How low can Tesla go?
We can be fairly confident in saying that Tesla’s share price woes can be attributed to two things: Musk’s questionable involvement in Donald Trump’s administration and increasing competition in the electric vehicle space.
This has now started filtering down to the numbers. Sales in Europe and the UK fell by 45% in January with less than 10,000 vehicles being registered. This doesn’t exactly bode well for Tesla’s next earnings update (probably in April).
Quite where the shares find support is impossible to know. But signs that Musk is re-focusing on his business interests over his political aspirations and taking the fight to rivals such as Chinese firm BYD would probably help. As a rule, investors tend to have short memories so long as things get back on track. The risk here is that Musk has done so much damage to his own brand that a swift recovery is off the cards.

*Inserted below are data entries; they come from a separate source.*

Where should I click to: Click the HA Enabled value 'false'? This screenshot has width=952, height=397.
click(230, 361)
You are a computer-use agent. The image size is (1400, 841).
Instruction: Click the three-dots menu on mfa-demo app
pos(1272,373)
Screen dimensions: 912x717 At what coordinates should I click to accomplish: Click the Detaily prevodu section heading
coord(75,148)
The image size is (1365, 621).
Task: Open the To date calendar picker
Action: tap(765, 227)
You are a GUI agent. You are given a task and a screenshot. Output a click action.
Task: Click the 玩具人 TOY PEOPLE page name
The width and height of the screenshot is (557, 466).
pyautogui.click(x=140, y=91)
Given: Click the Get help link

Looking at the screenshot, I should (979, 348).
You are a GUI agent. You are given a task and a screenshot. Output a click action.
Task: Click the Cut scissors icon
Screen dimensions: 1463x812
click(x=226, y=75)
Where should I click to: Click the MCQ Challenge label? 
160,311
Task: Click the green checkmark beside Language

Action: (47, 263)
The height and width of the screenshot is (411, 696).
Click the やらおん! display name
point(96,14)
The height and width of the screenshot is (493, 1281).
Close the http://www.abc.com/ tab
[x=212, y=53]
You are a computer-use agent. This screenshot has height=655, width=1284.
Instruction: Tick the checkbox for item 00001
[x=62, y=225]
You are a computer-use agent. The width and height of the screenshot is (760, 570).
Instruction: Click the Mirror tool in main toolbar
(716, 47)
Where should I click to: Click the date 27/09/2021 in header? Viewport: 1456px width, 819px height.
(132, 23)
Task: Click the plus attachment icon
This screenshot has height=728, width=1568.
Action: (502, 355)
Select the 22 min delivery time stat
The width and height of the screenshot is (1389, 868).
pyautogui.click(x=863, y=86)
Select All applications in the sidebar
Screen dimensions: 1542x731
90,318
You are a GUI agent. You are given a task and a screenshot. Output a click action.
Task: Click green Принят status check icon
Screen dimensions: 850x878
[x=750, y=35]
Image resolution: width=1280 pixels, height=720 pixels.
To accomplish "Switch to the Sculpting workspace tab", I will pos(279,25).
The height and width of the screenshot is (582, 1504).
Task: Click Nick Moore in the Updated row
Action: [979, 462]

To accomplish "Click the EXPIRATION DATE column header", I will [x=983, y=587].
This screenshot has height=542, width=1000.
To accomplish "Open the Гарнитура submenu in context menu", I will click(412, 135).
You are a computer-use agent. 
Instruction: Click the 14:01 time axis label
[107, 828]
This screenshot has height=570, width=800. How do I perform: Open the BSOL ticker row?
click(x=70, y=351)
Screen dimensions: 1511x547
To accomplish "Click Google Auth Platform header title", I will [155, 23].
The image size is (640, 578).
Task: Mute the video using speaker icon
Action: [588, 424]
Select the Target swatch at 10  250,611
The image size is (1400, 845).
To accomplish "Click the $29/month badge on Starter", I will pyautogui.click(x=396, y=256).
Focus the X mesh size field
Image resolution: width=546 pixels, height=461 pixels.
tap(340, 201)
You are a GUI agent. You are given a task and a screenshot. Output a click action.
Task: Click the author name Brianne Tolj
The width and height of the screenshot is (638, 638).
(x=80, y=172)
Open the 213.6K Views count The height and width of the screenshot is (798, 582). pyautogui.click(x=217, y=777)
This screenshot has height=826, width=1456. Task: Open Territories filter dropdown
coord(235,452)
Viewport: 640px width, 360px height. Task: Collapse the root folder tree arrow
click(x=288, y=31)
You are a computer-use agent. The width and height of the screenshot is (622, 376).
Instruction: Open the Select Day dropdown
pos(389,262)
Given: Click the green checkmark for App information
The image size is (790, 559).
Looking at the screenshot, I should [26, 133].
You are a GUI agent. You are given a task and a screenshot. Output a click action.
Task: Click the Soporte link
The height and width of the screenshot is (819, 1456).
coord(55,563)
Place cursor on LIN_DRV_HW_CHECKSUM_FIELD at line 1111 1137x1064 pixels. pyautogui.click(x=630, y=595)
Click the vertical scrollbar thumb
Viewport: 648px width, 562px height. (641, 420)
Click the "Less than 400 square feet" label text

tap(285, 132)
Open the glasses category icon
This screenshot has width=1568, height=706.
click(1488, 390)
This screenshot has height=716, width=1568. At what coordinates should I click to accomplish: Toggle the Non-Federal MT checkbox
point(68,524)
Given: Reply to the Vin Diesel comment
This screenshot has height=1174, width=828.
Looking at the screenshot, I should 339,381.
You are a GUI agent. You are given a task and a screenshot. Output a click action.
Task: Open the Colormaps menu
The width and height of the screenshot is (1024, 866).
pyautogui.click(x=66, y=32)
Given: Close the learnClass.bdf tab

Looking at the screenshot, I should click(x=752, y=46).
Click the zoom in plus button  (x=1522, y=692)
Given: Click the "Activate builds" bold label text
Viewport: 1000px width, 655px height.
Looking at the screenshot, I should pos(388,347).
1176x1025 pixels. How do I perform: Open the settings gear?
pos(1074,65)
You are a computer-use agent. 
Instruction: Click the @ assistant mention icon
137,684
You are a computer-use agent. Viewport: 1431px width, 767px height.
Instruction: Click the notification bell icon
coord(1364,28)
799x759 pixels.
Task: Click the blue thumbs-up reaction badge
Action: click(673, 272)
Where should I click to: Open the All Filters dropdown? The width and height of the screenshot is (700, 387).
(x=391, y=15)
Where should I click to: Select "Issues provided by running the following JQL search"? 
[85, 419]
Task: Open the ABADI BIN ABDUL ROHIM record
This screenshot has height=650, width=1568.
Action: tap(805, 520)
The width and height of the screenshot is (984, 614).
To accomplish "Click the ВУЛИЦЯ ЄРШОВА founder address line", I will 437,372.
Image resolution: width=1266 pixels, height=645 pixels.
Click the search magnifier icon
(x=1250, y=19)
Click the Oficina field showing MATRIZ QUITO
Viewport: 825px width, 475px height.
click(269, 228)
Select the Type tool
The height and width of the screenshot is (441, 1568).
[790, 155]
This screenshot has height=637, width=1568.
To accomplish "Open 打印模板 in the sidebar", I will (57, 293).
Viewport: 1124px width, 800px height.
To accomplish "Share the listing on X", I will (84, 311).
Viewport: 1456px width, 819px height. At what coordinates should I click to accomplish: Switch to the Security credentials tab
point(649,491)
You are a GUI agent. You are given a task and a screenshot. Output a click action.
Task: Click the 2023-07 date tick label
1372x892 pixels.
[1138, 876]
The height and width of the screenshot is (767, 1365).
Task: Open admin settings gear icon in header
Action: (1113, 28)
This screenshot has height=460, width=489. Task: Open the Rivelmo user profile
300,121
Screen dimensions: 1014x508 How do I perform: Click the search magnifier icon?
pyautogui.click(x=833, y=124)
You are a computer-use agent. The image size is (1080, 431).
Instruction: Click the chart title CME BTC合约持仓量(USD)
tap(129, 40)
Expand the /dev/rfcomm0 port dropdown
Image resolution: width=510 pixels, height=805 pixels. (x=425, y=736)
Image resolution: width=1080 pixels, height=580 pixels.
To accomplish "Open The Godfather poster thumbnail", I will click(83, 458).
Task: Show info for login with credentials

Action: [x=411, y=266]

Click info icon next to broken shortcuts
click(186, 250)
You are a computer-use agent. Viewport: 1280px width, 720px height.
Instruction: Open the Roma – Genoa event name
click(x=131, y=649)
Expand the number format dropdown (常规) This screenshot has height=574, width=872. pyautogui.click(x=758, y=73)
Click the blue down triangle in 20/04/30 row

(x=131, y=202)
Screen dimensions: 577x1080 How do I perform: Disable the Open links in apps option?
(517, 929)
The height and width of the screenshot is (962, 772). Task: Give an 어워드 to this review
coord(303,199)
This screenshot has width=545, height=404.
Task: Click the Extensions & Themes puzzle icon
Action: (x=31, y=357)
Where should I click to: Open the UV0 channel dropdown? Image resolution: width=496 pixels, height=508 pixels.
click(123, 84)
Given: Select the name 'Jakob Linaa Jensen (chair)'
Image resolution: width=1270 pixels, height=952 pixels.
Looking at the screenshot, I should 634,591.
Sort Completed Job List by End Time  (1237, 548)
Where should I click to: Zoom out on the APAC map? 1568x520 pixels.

Fortunately, there is another option for growth-focused investors like me.
Brilliant timing or lucky break?
Up until recently, Tesla was one of the largest constituents in the FTSE 100-listed Scottish Mortgage Investment Trust (LSE: SMT). This made perfect sense. After all, the trust is devoted to finding and holding the most ‘disruptive’ firms in the world. And regardless of how one feels about Musk, it would be hard to argue that his electric car firm shouldn’t make the cut.
Fast forward to the trust’s latest factsheet (dated 31 January), however, and Tesla no longer features in the top 10 biggest holdings. Interestingly, another, more traditional car manufacturer – Ferrari – does.
Now, whether managers Tom Slater and Lawrence Burns saw the writing on the wall or their decision to sell down their position in Tesla just happened to be seriously well-timed is open to debate. All we know is that the trust’s share price is up 8% in 2025, outperforming the FTSE 100. Tesla stock is down over 25%.
Of course, a general market sell-off could still be bad news for Scottish Mortgage holders like me. A diversified portfolio can only cushion the blow by so much. The last few years have shown just how far even a fund like this can fall if sentiment towards glitzy growth stocks changes.
Moreover, its largest position remains Musk’s (non-listed) SpaceX. So, a sustained revolt against all-things-Elon wouldn’t be ideal.
I’m thinking of buying more
All that said, I’m a long-term investor looking to grow my wealth over decades. Goodness knows how many presidents will pass through the White House over that time. What I am more confident about is that the desire/need for innovation in the world will continue. This is regardless of the companies and leaders that drive it.
This is why I’m considering adding to my position in Scottish Mortgage.
Tesla stock? I’ll leave that to those with stronger stomachs.